Source document
Let me point out a few false and/or negligent statements that you make: 1. To refer to TOTB as 'dangerous' is naive, at best.

I, personally, have seen the positive, tranformative effects of not only the 9-dots exercise, but also the occasional use of the term to remind individuals after-the-fact about the value of thinking differently. The experiment you refer to doesn't even come close to proving what you suggest that it does. To use the term 'proving' in an argument like this is laughable.

In real life, you absolutely WILL find boxes.that is, if you understand what the term 'box' refers to. Here, the term is not literal; rather, it refers to a mindset, a perspective, a belief, or an assumption.

It is precisely how the human mind works. We all think in boxes all the time. The 'sin,' if you will, is not in thinking inside of a box.but the neglect to readily switch from one box to another, nimbly (see Alan Iny's new book, 'Thinking in New Boxes'). A different -- and very healthy, positive, and productive -- way to think about TOTB is to understand that it merely represents an insight that can remind an individual to consciously become aware of limiting assumptions. And, upon such awareness, to open ones mind and imagination to actively explore new possibilities beyond the obvious or initial answer. If you don't regard this as valid contribution to creativity, then I suggest you consider spending a bit more time outside of that 'box' that you've presented here.

Records shown
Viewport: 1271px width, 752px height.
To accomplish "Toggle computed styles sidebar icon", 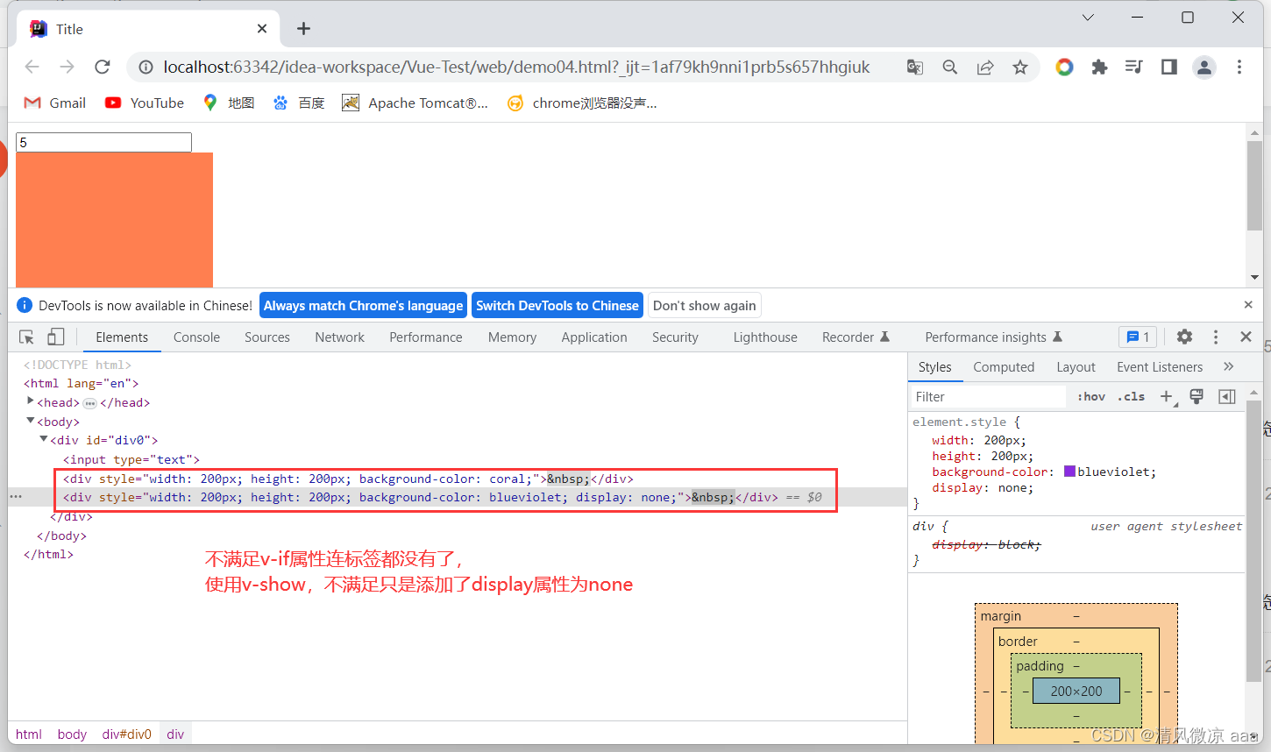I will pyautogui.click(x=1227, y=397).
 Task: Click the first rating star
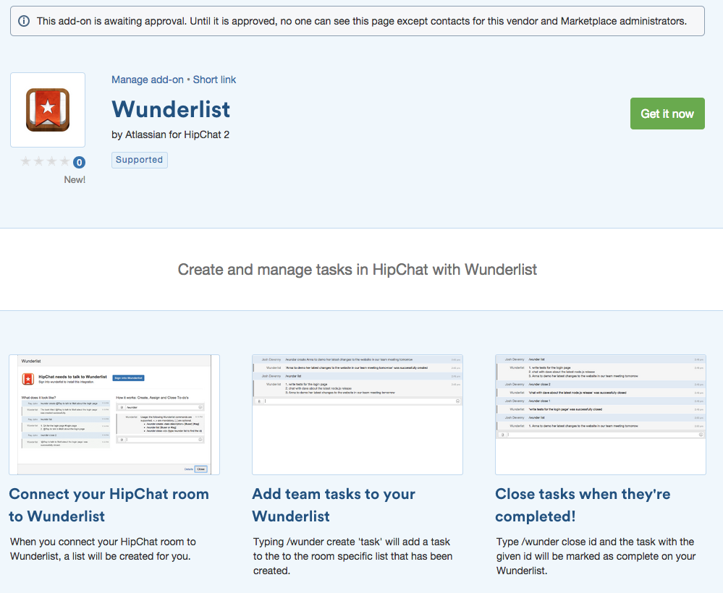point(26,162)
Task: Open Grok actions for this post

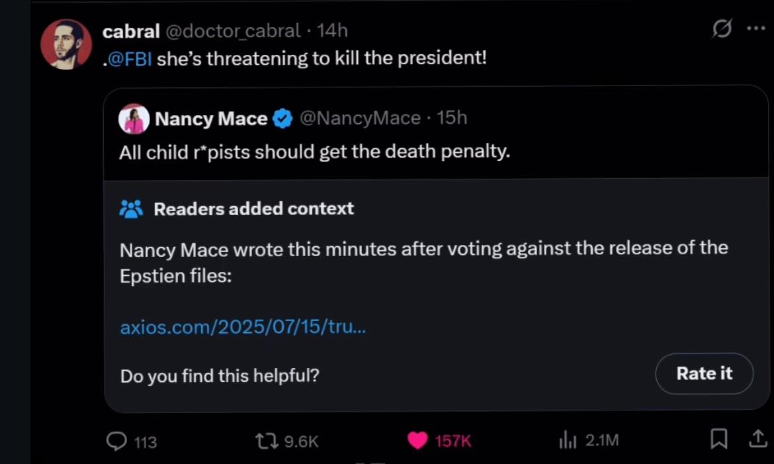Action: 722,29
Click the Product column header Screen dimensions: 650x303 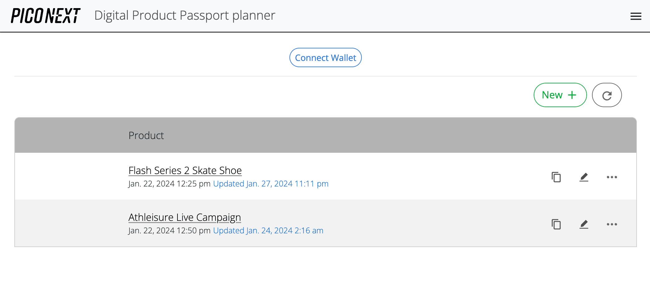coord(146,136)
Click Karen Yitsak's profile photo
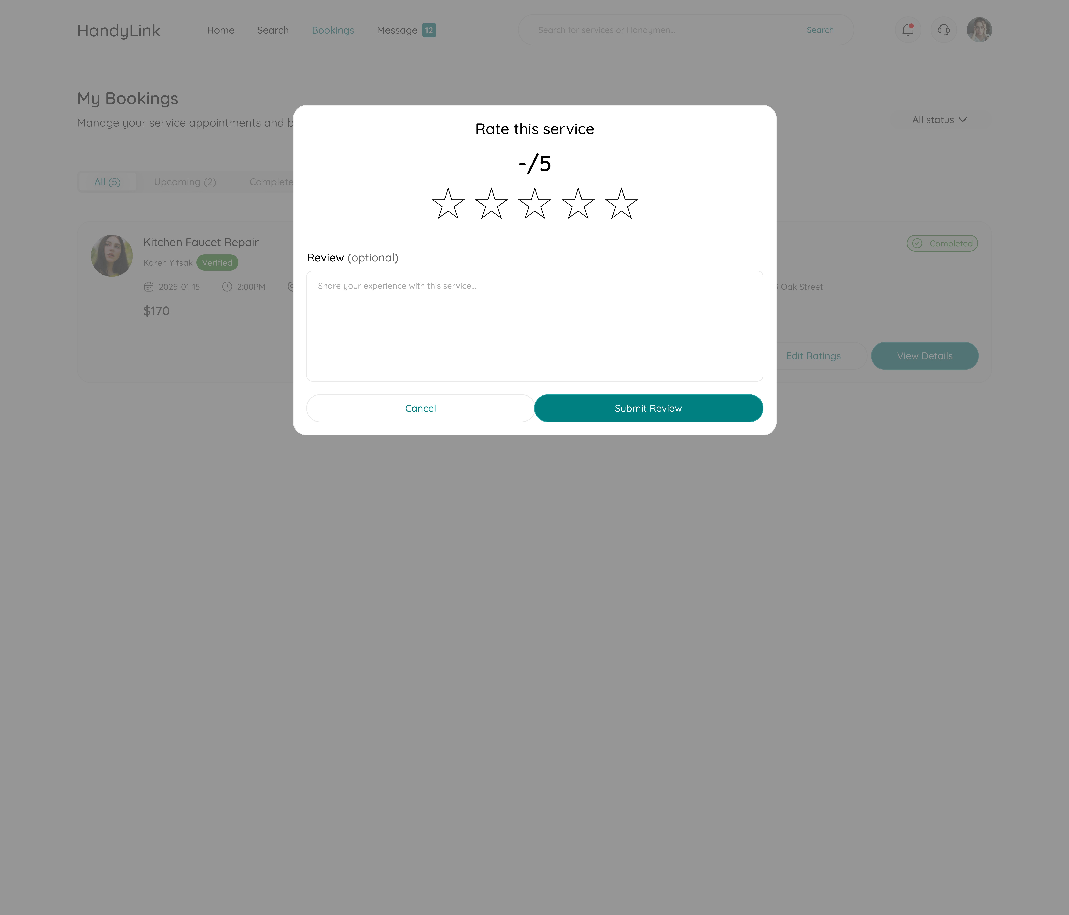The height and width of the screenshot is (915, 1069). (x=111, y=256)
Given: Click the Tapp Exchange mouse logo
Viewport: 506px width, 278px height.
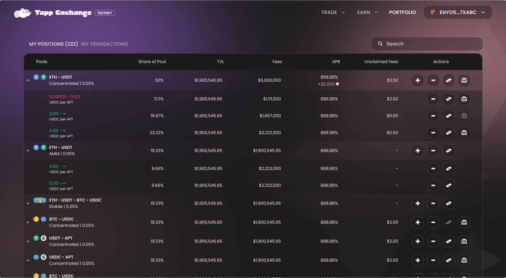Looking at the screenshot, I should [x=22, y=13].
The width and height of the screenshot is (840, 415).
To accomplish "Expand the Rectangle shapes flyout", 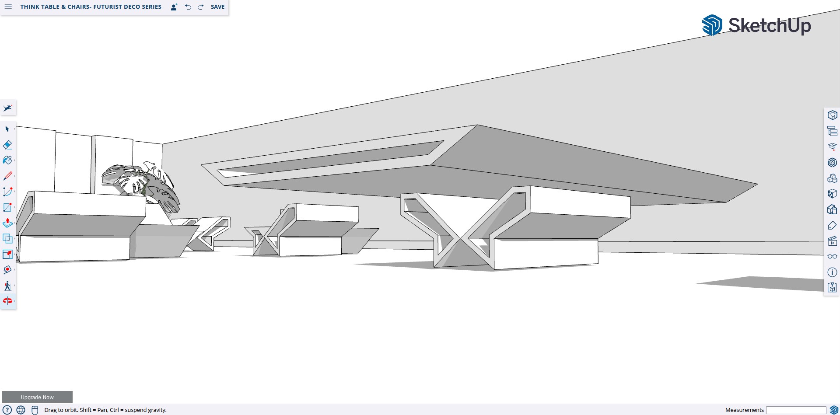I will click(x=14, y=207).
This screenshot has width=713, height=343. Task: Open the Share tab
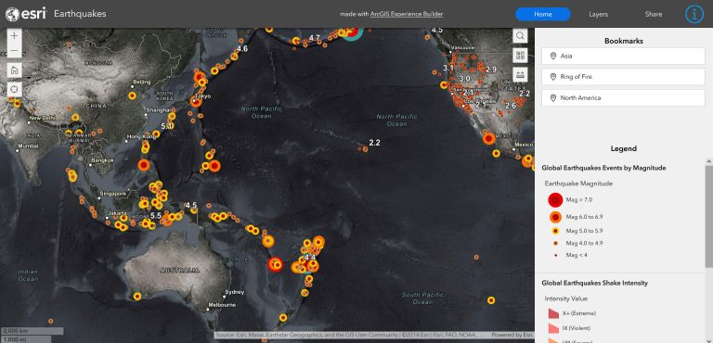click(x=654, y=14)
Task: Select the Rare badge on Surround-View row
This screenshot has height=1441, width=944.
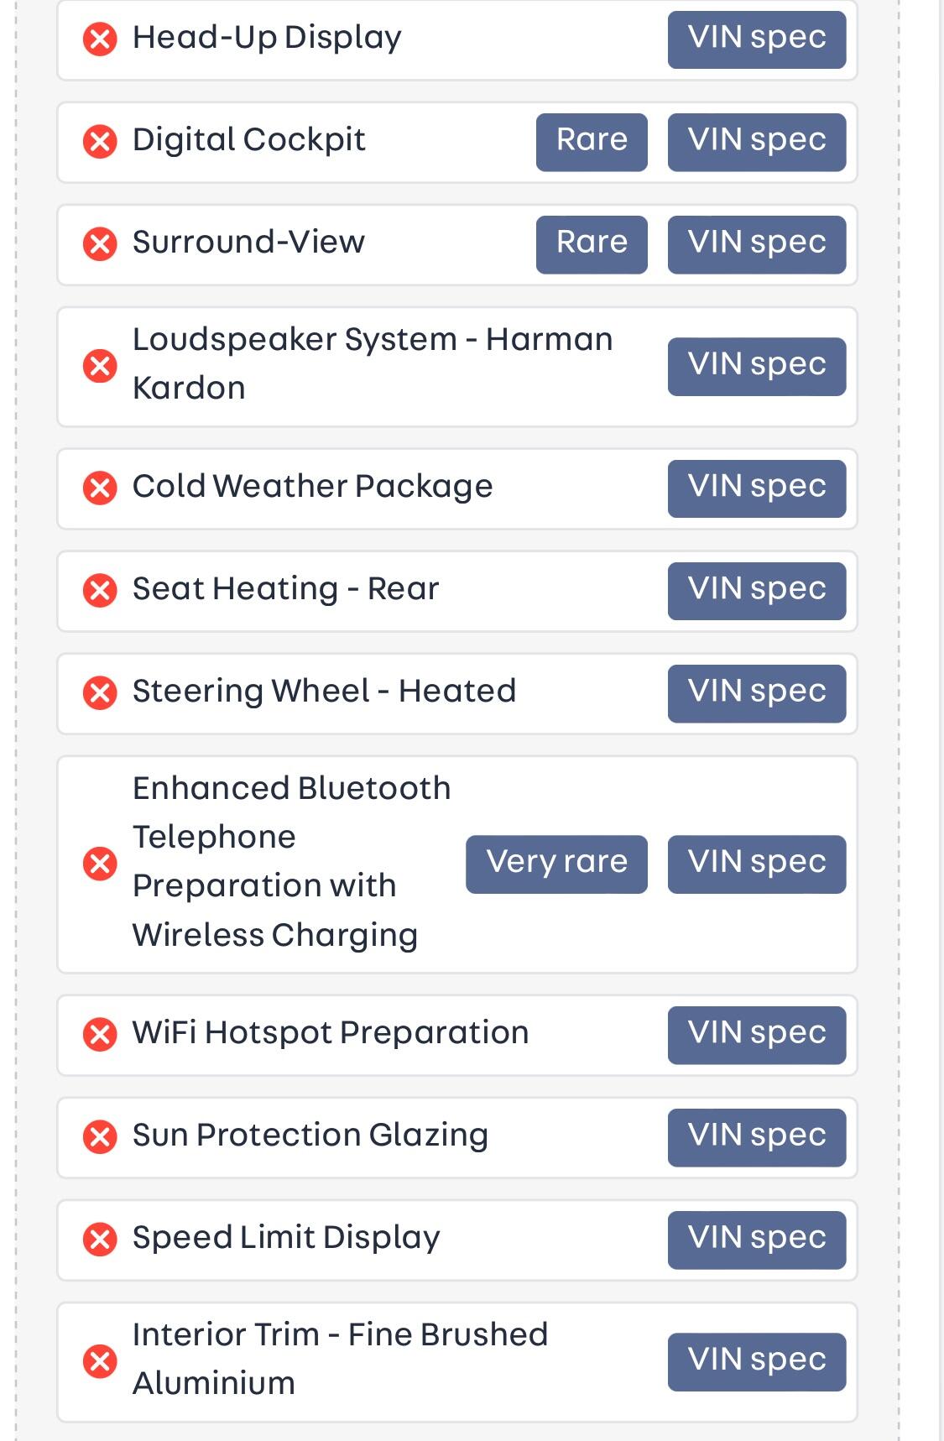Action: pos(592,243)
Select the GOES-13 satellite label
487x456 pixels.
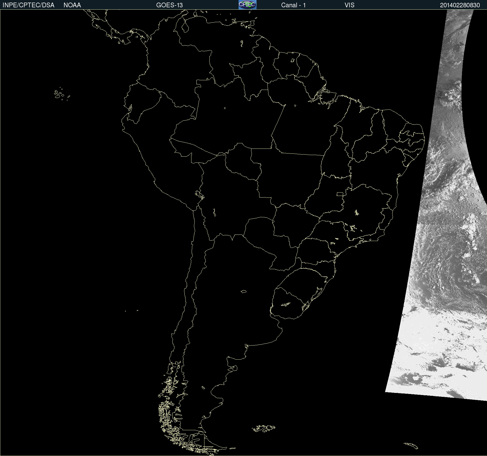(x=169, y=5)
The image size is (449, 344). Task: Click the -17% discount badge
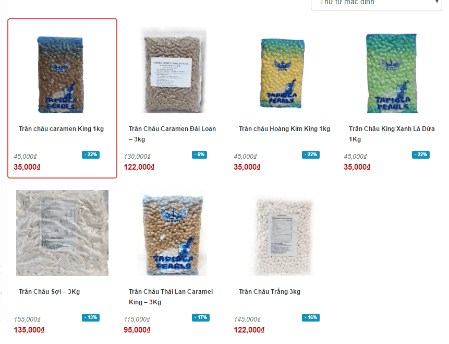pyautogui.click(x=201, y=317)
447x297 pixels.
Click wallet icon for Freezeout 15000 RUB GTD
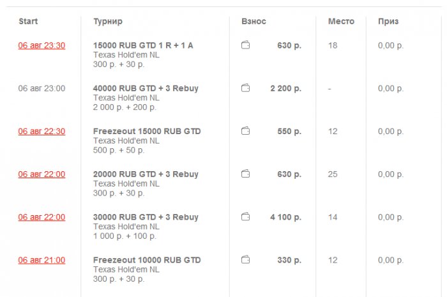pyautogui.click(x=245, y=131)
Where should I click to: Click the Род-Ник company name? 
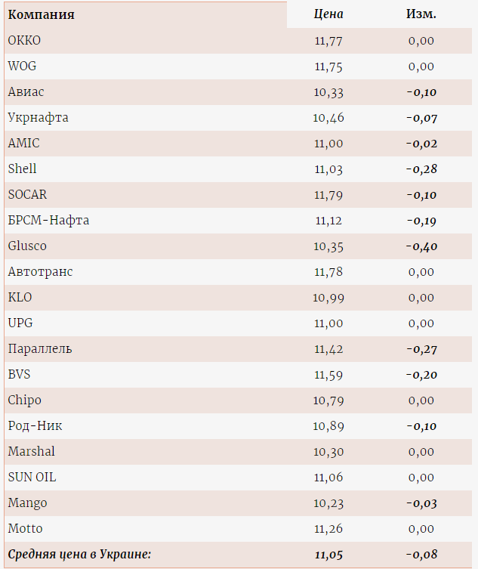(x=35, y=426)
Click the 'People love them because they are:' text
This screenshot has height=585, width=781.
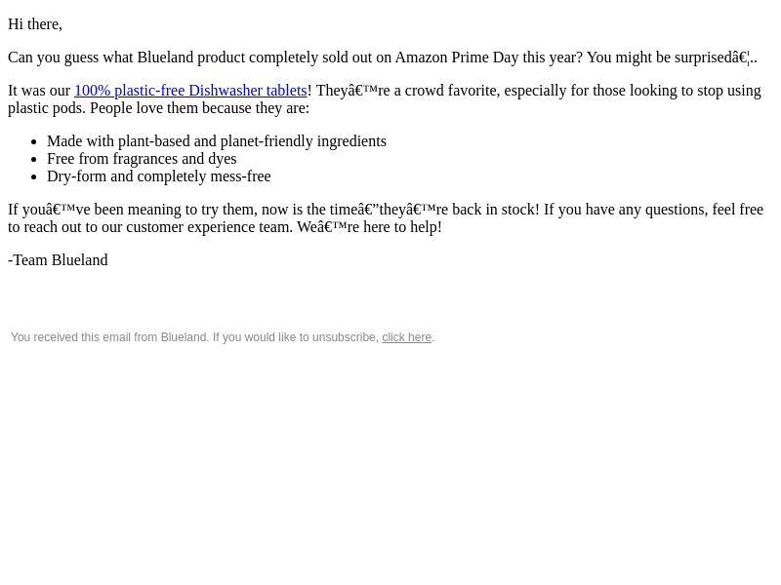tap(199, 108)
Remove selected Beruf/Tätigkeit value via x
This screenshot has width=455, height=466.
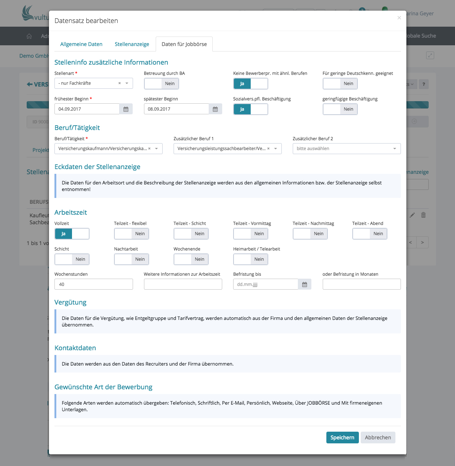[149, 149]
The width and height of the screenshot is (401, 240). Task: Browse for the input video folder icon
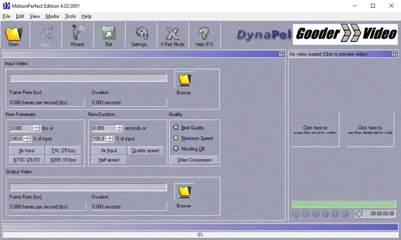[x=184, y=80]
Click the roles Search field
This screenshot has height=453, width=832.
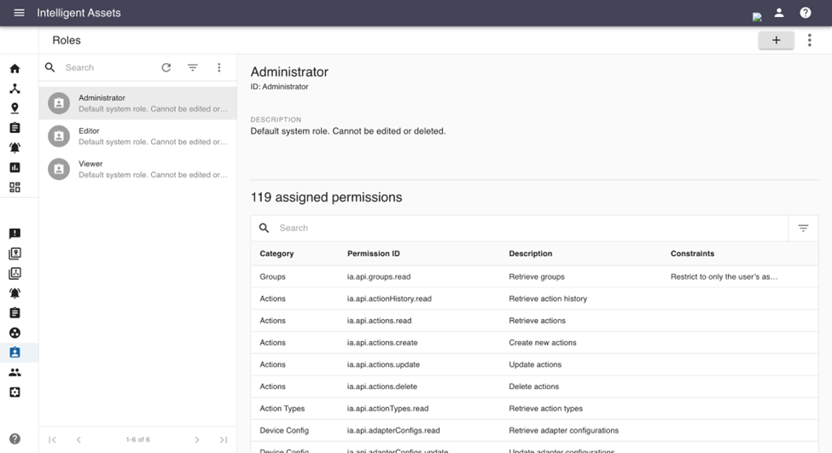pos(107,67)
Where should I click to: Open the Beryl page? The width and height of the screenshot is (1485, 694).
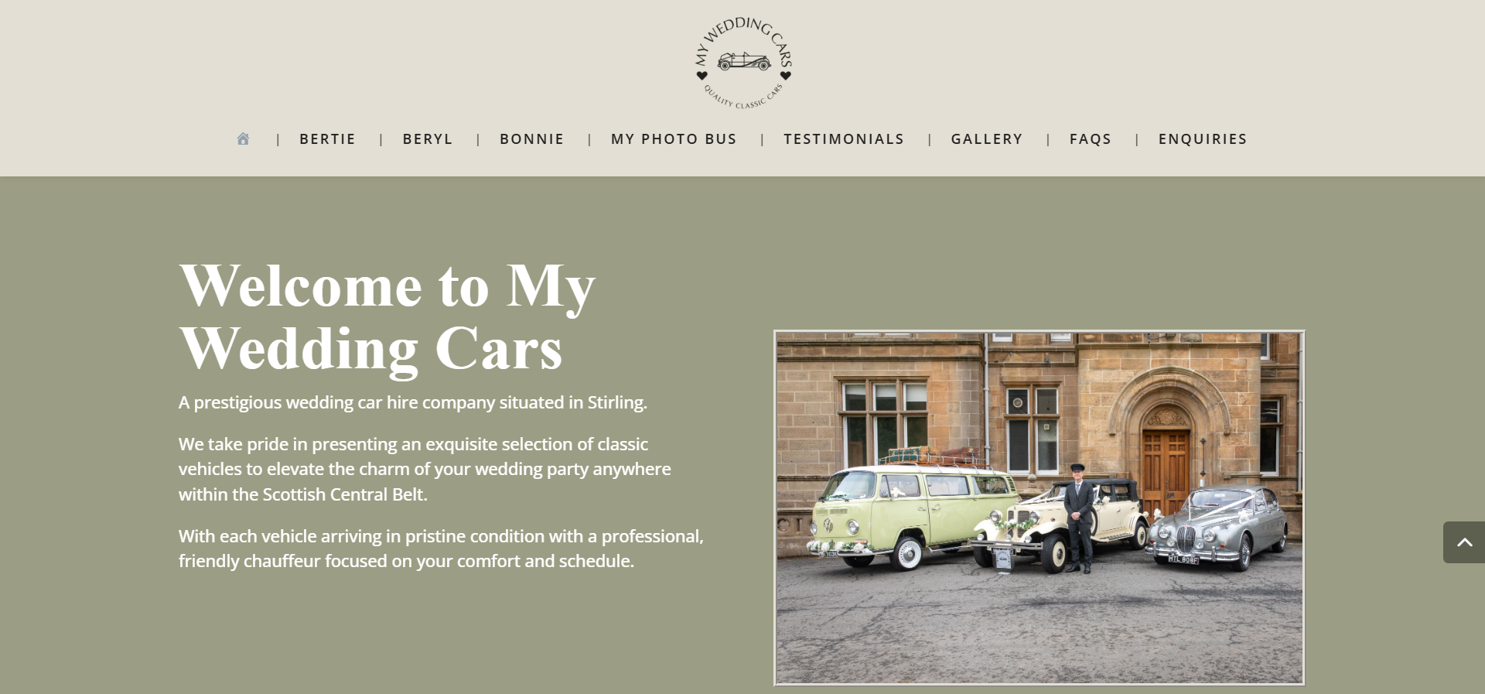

What you have to do
In the comment on thinking outside the box, copy the passage starting at "It is precisely" and ending at "you've presented here.".

Response to the task
It is precisely how the human mind works. We all think in boxes all the time. The 'sin,' if you will, is not in thinking inside of a box.but the neglect to readily switch from one box to another, nimbly (see Alan Iny's new book, 'Thinking in New Boxes'). A different -- and very healthy, positive, and productive -- way to think about TOTB is to understand that it merely represents an insight that can remind an individual to consciously become aware of limiting assumptions. And, upon such awareness, to open ones mind and imagination to actively explore new possibilities beyond the obvious or initial answer. If you don't regard this as valid contribution to creativity, then I suggest you consider spending a bit more time outside of that 'box' that you've presented here.